WHAT YOU NEED TO DO: Which lines in the listing below contain "hamburger"? Copy each of them.

DATASET RECORDS:
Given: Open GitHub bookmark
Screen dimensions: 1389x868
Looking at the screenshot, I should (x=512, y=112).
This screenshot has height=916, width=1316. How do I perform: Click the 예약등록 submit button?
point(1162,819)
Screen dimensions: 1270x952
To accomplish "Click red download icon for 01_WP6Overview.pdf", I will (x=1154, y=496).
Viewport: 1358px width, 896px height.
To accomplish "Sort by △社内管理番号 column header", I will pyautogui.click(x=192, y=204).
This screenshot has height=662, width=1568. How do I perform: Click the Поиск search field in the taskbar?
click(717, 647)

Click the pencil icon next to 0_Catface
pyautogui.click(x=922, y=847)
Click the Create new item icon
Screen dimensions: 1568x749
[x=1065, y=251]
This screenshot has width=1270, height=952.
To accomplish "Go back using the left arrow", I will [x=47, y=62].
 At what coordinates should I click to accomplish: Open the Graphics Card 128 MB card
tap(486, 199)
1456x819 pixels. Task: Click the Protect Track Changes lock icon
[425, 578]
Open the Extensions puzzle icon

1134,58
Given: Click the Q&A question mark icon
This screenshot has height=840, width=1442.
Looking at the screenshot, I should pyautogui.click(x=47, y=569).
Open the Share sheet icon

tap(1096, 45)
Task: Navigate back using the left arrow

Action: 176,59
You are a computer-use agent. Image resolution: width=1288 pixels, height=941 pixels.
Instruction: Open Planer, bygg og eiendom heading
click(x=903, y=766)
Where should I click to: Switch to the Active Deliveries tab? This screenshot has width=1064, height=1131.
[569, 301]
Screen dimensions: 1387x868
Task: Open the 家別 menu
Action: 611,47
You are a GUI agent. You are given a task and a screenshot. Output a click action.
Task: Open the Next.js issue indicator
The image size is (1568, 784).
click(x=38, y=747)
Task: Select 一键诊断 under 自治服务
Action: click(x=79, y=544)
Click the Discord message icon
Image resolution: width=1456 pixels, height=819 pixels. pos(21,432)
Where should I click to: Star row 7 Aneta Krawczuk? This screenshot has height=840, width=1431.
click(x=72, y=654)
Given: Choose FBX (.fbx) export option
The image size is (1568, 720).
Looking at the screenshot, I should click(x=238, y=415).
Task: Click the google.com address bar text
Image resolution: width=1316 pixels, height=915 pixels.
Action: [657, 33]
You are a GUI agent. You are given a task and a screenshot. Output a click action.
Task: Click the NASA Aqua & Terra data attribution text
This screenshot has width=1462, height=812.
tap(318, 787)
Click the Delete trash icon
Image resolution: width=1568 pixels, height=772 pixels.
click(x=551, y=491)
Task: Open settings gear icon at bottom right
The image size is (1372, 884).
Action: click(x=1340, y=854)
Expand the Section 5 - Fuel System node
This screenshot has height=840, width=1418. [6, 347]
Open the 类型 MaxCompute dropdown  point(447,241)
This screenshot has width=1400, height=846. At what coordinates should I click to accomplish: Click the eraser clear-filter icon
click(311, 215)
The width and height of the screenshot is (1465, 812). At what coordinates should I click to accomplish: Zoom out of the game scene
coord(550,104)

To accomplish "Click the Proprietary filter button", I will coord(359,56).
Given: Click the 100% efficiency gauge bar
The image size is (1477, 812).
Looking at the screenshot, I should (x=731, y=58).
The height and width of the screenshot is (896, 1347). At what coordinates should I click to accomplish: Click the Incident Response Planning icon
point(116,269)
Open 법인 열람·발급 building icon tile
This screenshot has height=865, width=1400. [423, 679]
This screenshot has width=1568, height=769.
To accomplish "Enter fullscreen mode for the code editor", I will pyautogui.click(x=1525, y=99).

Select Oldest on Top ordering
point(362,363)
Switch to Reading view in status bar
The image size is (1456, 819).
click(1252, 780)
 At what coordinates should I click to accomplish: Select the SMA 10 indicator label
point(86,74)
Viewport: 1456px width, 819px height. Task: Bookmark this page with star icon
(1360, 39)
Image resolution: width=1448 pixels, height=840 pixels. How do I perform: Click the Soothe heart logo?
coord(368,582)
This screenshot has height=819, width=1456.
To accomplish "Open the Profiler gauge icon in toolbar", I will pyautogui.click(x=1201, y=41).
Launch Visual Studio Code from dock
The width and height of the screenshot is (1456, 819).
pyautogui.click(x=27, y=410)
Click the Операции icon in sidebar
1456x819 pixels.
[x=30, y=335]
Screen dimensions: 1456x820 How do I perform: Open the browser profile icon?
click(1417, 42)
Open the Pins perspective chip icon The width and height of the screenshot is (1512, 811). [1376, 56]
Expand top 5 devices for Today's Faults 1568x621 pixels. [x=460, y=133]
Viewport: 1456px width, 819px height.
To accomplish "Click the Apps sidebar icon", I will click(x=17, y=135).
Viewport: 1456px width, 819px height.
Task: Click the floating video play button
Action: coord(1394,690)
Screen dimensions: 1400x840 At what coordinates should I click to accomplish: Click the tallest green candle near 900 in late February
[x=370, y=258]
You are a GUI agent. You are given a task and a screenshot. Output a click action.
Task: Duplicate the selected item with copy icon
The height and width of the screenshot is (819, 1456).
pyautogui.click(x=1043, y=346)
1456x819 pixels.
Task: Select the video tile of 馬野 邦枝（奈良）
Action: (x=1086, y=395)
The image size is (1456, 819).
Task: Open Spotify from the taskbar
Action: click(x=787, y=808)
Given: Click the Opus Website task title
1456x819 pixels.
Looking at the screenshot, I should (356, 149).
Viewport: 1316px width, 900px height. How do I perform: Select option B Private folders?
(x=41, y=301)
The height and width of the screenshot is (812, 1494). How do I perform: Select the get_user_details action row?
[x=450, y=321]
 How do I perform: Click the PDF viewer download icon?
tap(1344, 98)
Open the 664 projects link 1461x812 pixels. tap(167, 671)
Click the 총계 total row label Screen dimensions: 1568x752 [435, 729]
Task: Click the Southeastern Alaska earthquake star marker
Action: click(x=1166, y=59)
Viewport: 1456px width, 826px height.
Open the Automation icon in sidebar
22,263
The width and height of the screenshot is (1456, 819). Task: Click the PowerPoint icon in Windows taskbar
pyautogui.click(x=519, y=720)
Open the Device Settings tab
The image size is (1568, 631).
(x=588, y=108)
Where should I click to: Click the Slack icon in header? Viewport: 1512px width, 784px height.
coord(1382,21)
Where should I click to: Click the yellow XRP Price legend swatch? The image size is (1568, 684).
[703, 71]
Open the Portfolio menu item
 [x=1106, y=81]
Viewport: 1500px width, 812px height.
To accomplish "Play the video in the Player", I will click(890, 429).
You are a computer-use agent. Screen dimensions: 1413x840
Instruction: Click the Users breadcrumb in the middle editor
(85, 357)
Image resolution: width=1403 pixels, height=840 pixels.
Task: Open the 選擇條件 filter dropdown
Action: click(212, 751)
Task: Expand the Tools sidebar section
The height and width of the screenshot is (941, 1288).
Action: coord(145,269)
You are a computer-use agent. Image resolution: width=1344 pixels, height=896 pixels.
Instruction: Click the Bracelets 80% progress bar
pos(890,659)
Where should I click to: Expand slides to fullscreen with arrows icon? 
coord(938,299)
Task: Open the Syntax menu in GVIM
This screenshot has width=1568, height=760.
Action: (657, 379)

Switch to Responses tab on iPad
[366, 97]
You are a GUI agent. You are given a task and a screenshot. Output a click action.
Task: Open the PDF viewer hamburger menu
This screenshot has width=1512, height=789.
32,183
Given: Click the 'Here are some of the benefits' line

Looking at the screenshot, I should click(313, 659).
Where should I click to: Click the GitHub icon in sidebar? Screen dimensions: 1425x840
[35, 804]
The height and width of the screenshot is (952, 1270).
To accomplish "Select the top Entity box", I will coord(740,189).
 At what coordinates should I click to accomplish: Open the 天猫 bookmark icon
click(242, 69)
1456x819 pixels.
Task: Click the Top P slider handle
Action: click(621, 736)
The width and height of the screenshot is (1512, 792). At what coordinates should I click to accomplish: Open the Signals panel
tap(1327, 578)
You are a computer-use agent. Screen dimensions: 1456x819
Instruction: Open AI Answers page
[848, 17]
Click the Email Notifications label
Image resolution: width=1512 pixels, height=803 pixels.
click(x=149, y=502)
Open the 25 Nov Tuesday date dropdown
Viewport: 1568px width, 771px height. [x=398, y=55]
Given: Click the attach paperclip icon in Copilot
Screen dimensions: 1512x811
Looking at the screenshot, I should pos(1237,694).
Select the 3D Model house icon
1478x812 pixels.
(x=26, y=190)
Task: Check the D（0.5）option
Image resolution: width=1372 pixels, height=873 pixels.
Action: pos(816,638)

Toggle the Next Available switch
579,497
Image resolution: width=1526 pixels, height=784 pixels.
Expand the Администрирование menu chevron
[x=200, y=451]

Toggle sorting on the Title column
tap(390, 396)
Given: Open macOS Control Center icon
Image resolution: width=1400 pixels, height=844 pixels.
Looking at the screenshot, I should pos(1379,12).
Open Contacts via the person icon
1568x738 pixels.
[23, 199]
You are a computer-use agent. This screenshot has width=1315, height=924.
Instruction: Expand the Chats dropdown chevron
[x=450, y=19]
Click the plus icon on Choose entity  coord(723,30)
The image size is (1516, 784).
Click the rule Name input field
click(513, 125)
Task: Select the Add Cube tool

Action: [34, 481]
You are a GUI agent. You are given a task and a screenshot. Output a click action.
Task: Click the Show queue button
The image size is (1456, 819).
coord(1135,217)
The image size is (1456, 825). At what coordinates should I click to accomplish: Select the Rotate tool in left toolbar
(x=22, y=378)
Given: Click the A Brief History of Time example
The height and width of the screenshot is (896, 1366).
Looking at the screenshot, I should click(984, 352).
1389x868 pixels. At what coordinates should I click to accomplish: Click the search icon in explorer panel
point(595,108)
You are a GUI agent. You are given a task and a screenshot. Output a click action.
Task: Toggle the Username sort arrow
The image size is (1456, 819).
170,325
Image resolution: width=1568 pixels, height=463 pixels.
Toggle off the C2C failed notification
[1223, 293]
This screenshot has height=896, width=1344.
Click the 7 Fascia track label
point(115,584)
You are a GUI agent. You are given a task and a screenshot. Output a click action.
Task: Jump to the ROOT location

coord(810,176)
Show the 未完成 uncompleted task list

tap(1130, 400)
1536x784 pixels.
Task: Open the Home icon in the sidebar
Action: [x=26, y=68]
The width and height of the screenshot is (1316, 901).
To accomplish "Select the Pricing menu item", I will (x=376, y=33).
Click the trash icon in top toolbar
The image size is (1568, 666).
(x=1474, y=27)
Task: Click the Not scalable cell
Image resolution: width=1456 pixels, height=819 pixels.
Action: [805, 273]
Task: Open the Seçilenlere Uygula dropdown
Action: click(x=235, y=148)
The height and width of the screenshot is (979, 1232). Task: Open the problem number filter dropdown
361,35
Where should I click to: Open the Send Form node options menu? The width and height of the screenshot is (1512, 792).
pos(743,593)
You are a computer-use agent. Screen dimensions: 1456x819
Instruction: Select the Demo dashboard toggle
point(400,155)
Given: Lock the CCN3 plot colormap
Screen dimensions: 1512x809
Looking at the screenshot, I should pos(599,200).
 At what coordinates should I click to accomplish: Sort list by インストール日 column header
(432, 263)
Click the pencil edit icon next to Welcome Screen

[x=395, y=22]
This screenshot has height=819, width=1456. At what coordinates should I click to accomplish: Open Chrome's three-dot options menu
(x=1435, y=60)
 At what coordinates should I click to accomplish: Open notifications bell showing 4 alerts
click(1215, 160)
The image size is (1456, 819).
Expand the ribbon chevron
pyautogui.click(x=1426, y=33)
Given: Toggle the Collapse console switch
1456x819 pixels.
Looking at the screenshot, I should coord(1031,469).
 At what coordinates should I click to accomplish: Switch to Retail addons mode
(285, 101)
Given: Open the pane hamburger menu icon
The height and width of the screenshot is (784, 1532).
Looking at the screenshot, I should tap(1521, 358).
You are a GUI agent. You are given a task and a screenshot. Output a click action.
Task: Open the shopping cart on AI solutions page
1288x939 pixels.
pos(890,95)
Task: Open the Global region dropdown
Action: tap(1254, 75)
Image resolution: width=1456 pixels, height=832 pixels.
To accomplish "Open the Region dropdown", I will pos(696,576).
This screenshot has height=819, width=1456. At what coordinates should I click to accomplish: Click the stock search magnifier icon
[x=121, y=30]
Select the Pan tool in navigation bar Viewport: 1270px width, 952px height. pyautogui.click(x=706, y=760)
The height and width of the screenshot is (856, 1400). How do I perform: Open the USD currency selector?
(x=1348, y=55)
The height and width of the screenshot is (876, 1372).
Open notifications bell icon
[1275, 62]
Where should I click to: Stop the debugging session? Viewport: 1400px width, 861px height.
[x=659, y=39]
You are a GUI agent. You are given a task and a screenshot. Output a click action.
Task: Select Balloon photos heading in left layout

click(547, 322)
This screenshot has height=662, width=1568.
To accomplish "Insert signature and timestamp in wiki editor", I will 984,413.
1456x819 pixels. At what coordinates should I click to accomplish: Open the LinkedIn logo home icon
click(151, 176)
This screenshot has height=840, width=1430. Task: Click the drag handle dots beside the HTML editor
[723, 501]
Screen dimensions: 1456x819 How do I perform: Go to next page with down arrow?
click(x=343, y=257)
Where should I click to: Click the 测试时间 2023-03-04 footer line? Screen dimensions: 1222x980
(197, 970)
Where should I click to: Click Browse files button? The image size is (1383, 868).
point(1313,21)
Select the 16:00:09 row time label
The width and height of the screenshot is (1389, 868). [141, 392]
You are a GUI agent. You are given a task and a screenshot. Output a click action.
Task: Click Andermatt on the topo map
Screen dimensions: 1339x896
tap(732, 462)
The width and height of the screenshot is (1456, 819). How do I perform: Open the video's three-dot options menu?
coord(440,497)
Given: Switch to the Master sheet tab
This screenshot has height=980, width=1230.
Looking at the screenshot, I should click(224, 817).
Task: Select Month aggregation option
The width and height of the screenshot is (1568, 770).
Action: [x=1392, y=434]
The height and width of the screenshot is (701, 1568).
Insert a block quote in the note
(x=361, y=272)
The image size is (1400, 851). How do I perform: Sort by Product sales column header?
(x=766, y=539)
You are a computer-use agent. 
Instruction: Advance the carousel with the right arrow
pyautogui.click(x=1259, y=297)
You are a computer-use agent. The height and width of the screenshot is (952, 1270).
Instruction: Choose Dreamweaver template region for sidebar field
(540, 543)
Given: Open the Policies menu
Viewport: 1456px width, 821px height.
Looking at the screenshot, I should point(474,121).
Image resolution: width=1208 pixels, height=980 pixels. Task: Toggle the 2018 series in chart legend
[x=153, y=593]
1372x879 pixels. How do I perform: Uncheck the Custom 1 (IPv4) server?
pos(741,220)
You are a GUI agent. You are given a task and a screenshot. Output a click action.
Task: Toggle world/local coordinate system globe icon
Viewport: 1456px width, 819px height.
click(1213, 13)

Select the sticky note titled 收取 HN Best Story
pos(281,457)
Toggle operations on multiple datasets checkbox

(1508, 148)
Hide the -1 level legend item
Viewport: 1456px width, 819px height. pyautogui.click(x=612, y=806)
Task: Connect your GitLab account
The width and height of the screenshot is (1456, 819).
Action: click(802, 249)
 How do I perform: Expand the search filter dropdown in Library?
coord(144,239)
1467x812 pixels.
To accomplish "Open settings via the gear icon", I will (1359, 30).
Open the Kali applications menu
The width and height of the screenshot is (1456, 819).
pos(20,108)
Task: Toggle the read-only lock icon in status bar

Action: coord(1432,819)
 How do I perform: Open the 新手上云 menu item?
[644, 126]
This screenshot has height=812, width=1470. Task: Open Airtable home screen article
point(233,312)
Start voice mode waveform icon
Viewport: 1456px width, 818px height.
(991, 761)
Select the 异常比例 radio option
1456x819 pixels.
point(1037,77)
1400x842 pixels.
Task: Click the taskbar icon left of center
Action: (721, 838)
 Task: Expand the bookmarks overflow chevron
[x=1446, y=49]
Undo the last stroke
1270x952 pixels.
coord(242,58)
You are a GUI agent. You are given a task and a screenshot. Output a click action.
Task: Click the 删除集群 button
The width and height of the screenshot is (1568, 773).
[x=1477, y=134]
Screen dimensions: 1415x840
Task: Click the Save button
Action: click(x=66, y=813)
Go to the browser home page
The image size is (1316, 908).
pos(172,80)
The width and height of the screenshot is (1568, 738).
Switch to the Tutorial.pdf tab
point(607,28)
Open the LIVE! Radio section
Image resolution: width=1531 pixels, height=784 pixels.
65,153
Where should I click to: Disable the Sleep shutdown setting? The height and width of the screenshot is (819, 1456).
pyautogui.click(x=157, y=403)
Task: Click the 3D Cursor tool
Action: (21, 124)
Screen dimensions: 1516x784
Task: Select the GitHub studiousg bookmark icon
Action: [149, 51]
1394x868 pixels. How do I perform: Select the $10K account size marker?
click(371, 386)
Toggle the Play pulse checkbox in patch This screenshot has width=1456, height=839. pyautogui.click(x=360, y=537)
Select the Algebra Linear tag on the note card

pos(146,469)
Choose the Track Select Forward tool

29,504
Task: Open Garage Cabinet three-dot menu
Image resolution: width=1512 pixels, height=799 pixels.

RESULT:
Task: Open the PDF viewer hamburger menu
Given: Open the pane hamburger menu icon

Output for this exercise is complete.